## Start

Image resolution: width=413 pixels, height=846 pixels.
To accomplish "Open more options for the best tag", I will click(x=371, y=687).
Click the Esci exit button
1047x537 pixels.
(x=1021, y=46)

## End

* SET PROBLEM
Reproduce these lines with "more options" renamed to "additional options", leaving everything else as it is.

* SOLUTION
Image resolution: width=413 pixels, height=846 pixels.
To accomplish "Open additional options for the best tag", I will click(x=371, y=687).
Click the Esci exit button
1047x537 pixels.
(x=1021, y=46)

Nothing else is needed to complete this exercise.